In other words, NFS servers can choose how to behave if a file is
renamed; it's perfectly valid for any NFS server to return a `Stale file
error` when that happens. We surmised that even though the results were
different, the problem was likely related to the same issue. We
suspected some cache validation issue because running ls in the
directory would "clear" the error. Now that we had a reproducible test
case, we asked the experts: the Linux NFS maintainers.
False path: NFS server delegations
With a clear set of reproduction steps, I [sent an email to the Linux
NFS mailing list](https://marc.info/?l=linux-nfs&m=153721785231614&w=2)
describing what we had found. Over the week, I went back and forth with
Bruce Fields, the Linux NFS server maintainer, who suggested this was a
NFS bug and that it would be useful to look at the network traffic. He
thought there might be an issue with NFS server delegations.

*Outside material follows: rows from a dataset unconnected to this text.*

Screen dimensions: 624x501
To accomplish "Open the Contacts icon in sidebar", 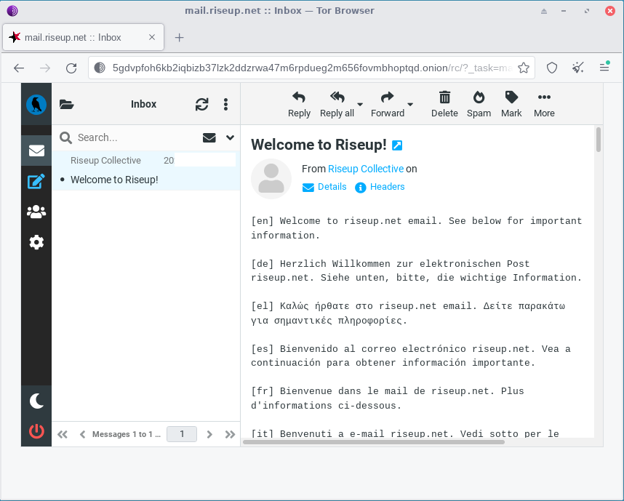I will [36, 212].
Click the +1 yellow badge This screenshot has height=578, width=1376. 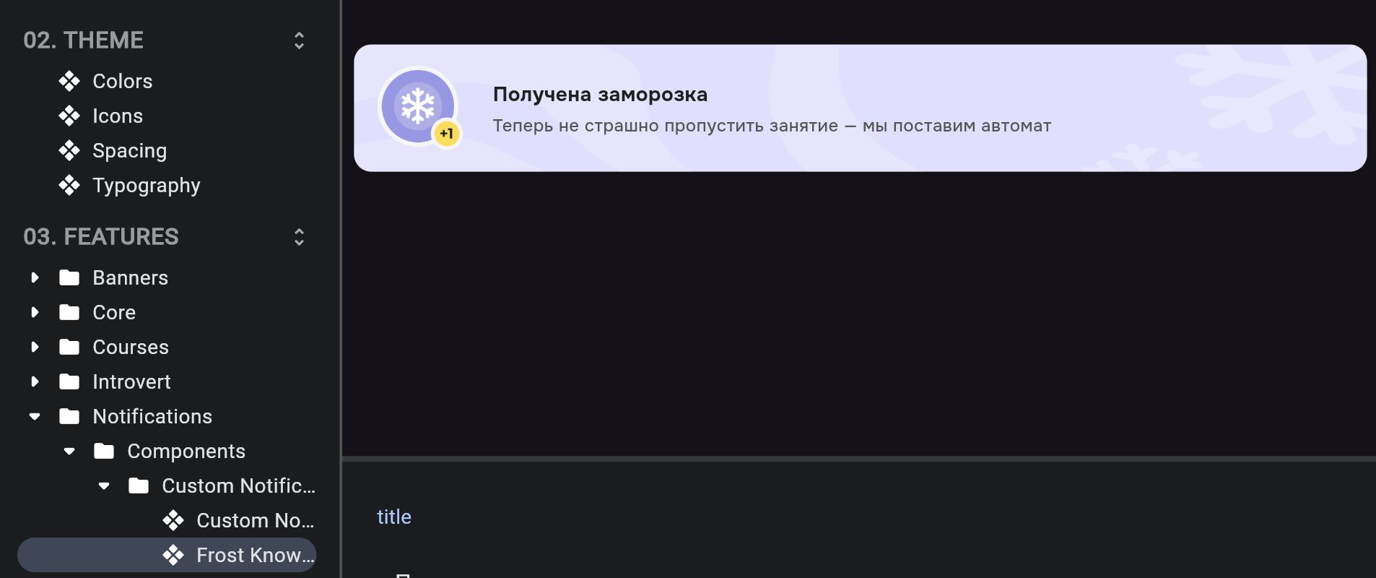click(x=447, y=134)
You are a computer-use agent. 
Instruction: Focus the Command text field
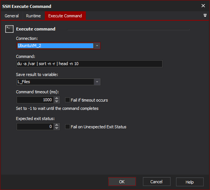pyautogui.click(x=90, y=64)
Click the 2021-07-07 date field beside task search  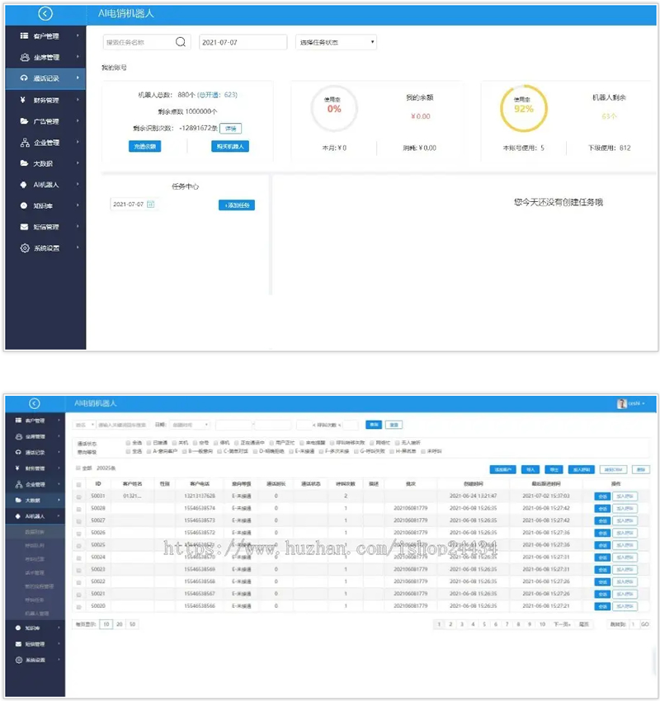(x=243, y=42)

What is an NFS server delegation?
In a nutshell, NFS v4 introduced server delegations as a way to speed up file access. A server can
delegate read or write access to a client so that the client doesn't
have to keep asking the server whether that file has changed by another
client. In simpler terms, a write delegation is akin to someone lending
you a notebook and saying, "Go ahead and write in here, and I'll take it
back when I'm ready." Instead of having to ask to borrow the notebook
every time you want to write a new paragraph, you have free rein until
the owner reclaims the notebook. In NFS terms, this reclamation process
is called a delegation recall.
Indeed, a bug in the NFS delegation recall might explain the `Stale file
handle` problem. Remember that in the earlier experiment, Alice had
an open file to test1.txt when it was replaced by test2.txt later.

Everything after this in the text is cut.